Madrid sigue teniendo rincones donde el rock’n’roll puede crecer sin pedir permiso. Entre bares de Lavapiés, locales de ensayo, guitarras demasiado altas y conversaciones que deberían haber terminado varias horas antes, cuatro amigos decidieron volver a hacer ruido. Así nacieron Ídolos Muertos: Guiller FD, Al Moretti, Xabi y Chris Bongers, una banda que parece tomarse muy en serio la música y muy poco en serio cualquier otra cosa. Su punto de partida es sencillo: canciones, amigos, cerveza y una obsesión compartida por hacerlo todo un poco más fuerte, más rápido y, si es posible, mejor que la banda que estaban criticando la noche anterior. Ahora convierten esa filosofía en diez canciones con Mata Tu Verano, un debut urgente, imperfecto y peligrosamente divertido.

Gloria a los muertos, muerte a los vacíos

“Ídolos Muertos son ante todo una banda de amigos materializando en el local de ensayo sus obsesiones, su pasión compartida por el rock and roll y sus ebrias conversaciones hasta las mil sobre cómo sí o cómo no debe sonar, vestir o actuar esta o aquella banda”, cuentan. “Juzgando y creyendo que podemos hacerlo mejor y, con toda probabilidad, fracasando en el intento”. Hay una honestidad casi romántica en esa última parte. Porque, como ellos mismos reconocen, “¿qué une más a un grupo de losers que el romanticismo del fracaso compartido y las vanas aspiraciones de poder ser mejores algún día?”

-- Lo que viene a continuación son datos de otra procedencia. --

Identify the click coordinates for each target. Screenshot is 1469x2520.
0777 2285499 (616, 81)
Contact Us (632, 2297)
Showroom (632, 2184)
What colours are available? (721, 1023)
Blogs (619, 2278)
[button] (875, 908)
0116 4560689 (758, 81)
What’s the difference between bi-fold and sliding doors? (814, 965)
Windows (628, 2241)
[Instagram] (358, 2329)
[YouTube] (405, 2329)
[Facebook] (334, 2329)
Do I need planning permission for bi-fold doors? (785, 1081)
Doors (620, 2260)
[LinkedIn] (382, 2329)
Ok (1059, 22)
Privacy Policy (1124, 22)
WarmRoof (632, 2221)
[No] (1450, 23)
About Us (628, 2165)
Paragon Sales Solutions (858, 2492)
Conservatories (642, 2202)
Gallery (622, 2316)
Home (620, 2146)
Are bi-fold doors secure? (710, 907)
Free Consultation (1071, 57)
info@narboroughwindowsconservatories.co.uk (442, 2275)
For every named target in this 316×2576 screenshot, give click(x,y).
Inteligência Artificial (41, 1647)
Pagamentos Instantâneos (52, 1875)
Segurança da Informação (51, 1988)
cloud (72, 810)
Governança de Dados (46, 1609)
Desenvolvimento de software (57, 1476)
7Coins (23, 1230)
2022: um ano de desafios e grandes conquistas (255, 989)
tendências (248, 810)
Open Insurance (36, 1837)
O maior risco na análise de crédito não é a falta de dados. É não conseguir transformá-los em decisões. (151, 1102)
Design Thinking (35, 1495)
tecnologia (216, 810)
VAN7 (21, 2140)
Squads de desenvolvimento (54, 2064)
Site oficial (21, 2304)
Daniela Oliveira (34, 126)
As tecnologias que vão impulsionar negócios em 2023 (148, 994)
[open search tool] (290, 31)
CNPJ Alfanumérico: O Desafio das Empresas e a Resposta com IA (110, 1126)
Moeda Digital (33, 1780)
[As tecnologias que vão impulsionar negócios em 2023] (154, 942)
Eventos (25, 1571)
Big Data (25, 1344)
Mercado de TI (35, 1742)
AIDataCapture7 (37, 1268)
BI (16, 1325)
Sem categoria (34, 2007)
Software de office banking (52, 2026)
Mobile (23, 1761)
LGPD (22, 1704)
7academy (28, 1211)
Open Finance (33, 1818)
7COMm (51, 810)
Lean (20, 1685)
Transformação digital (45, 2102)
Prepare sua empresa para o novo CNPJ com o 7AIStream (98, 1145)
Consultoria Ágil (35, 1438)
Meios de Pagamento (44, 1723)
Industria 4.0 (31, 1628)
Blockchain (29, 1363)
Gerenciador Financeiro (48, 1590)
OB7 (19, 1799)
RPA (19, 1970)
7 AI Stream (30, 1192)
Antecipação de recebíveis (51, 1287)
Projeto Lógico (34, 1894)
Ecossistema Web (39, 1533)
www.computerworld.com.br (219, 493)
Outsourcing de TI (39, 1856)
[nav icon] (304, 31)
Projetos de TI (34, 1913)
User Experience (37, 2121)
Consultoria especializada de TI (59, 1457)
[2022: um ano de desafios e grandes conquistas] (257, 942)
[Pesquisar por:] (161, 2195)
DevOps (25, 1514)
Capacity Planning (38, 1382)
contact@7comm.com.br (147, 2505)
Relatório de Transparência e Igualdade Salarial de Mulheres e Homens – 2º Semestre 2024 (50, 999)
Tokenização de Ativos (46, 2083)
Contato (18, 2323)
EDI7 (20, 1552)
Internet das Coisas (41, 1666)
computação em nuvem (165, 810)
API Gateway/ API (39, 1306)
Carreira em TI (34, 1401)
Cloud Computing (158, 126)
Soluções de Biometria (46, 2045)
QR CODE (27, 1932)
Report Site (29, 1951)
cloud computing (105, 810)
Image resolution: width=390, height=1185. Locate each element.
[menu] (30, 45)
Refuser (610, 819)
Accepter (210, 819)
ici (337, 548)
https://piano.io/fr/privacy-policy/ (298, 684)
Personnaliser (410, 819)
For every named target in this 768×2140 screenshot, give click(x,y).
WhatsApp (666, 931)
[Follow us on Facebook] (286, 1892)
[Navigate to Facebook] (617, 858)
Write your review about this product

El nombre Ídolos Muertos apareció, como suelen aparecer los mejores nombres de banda, casi por accidente. Después de “la habitual e infructuosa lista de nombres estúpidos que no culminan”, llegó el título de una de sus primeras canciones. El tema habla de mitificar ángeles caídos, de mirar la vida en blanco y negro y de esa tendencia humana a pensar que cualquier tiempo pasado fue mejor. “Gloria a nuestros ídolos muertos, muerte a los ídolos vacíos del presente”, explican. Una declaración que encaja perfectamente con una banda que mira hacia atrás sin quedarse atrapada allí.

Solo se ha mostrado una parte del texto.